RECORDS FOR THIS EXERCISE:

[Start of section]

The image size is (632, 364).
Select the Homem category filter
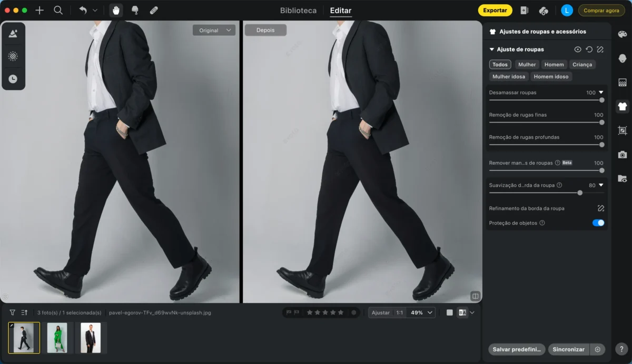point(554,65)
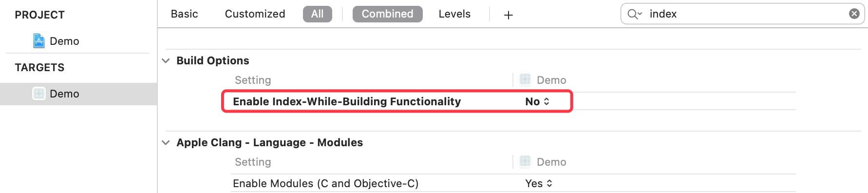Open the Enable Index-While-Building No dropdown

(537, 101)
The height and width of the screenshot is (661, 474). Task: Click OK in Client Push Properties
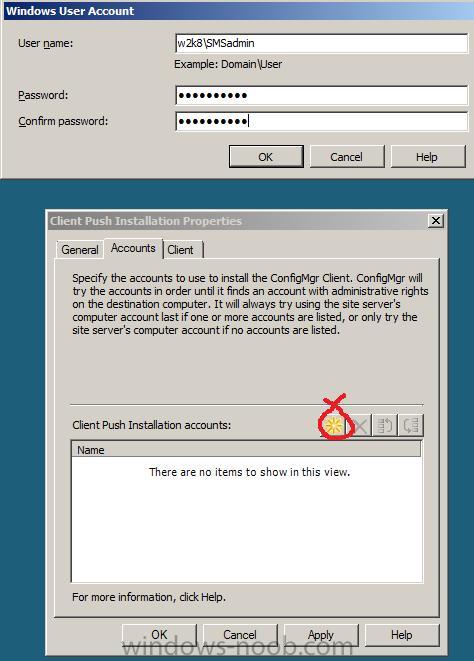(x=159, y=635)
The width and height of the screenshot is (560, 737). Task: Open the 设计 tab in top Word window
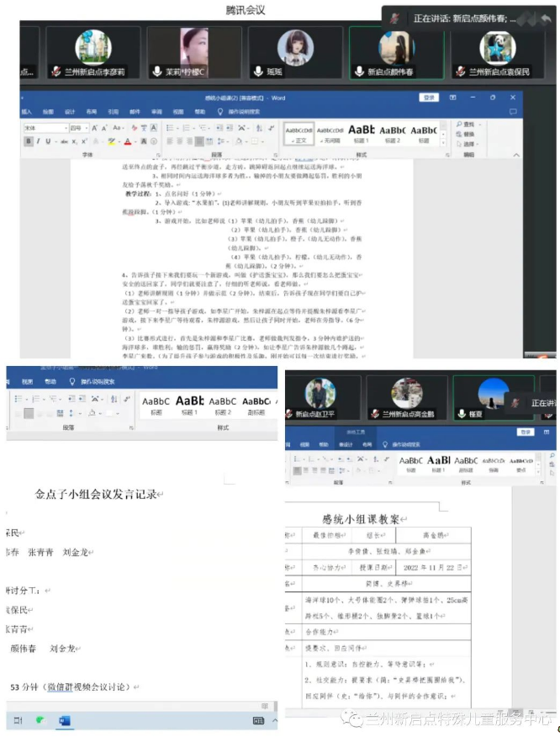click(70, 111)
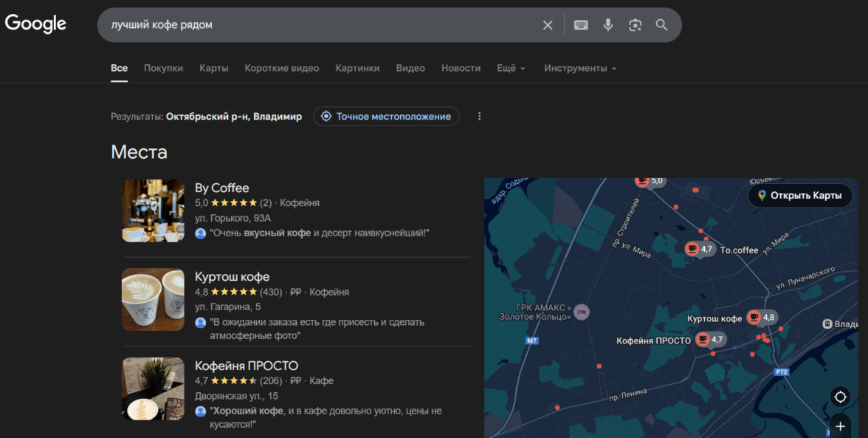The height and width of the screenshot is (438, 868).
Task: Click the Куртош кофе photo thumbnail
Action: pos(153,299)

[End of section]
[Start of section]

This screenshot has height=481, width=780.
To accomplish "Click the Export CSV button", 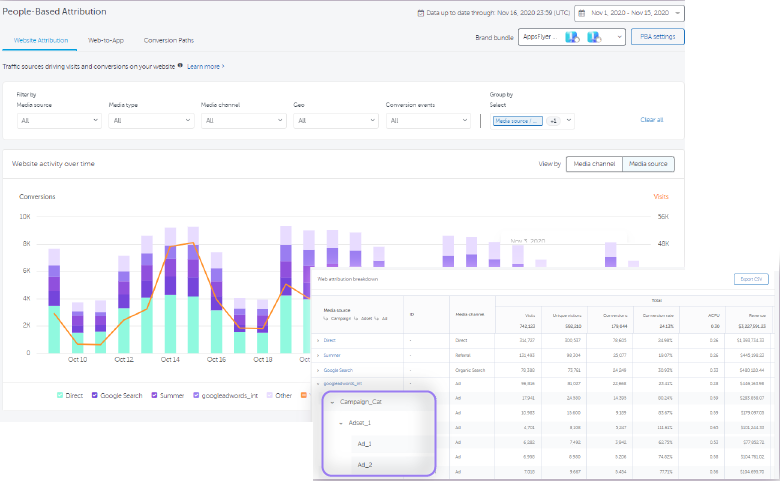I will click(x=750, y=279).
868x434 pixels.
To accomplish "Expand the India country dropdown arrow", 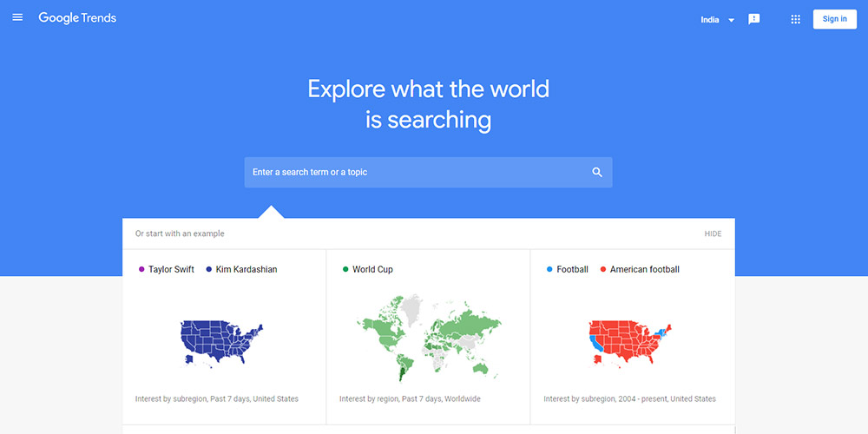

[End of section]
[Start of section]

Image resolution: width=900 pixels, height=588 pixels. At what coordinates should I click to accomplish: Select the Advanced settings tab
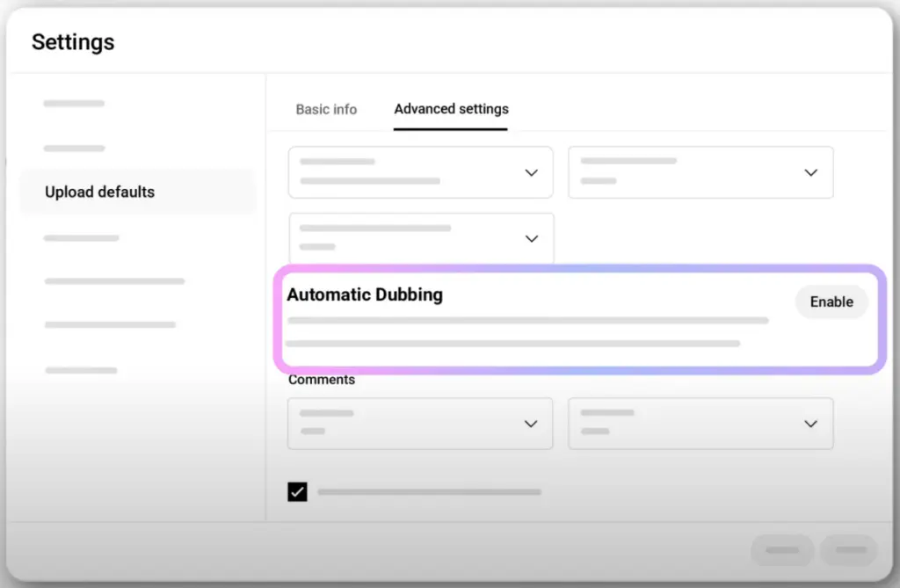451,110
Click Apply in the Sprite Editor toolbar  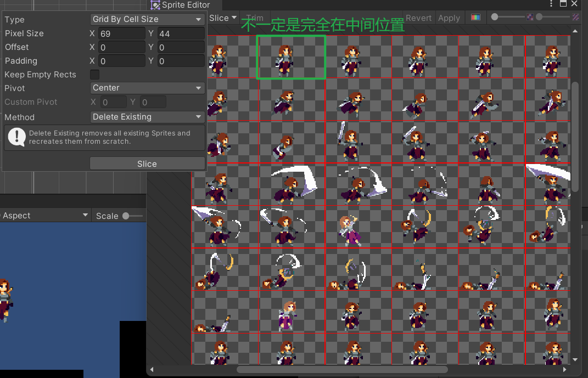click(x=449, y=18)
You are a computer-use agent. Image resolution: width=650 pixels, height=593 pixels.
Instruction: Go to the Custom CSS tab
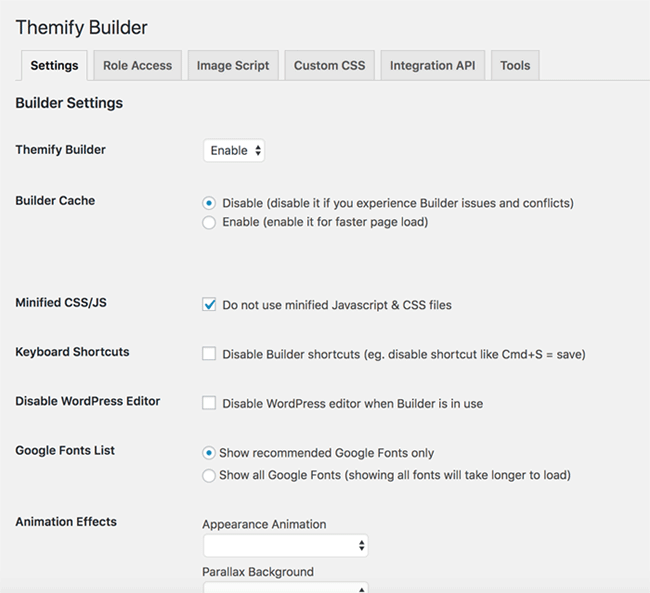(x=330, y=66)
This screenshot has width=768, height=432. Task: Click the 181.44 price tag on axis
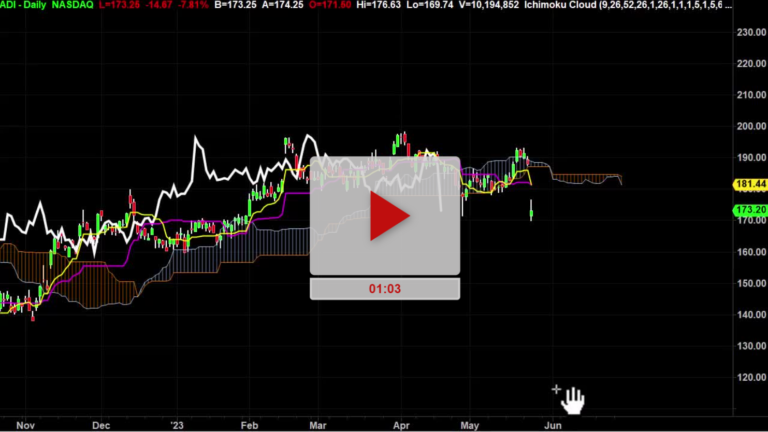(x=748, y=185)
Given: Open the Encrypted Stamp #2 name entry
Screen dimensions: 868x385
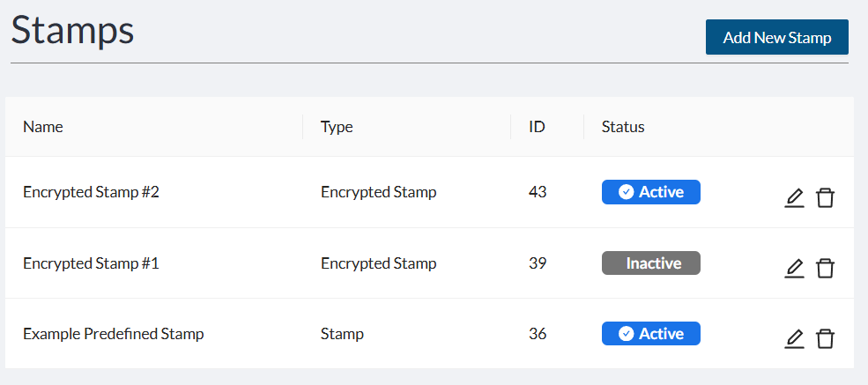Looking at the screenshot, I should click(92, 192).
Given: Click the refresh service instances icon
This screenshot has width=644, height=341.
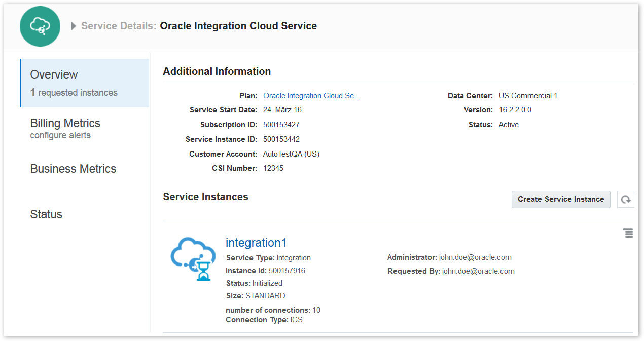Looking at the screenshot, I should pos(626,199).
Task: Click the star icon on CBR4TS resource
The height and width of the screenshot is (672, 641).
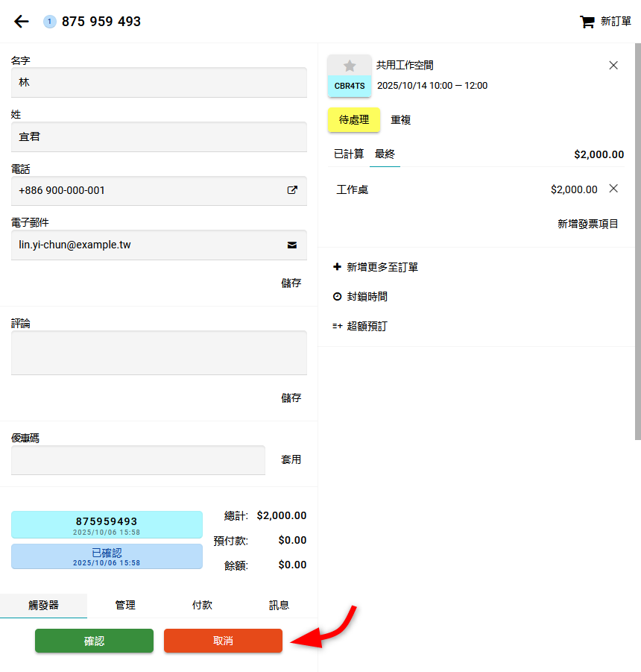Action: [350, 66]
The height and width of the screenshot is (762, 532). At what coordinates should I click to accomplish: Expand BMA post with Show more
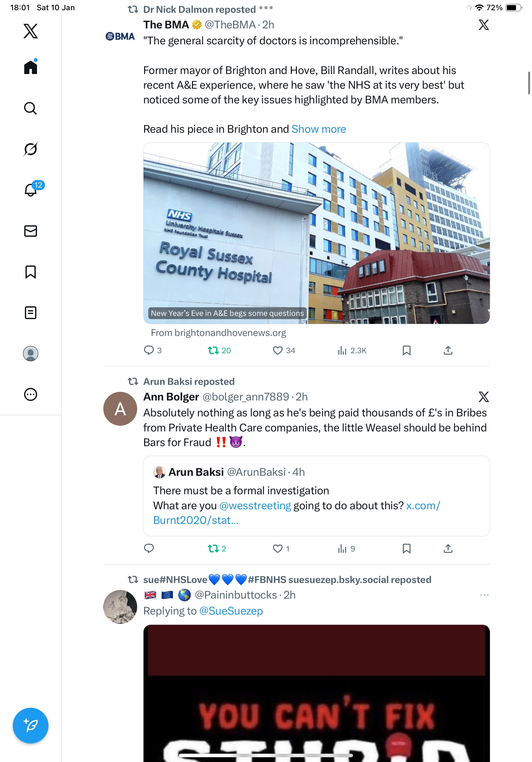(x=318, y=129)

[End of section]

TRY IT: Start with the line above containing "868x434 pixels." and end with the line containing "the India country". Set down that stretch exactly, without any pictures.

SOLUTION TO THIS PROBLEM:
868x434 pixels.
To accomplish "Expand the India country dropdown arrow", 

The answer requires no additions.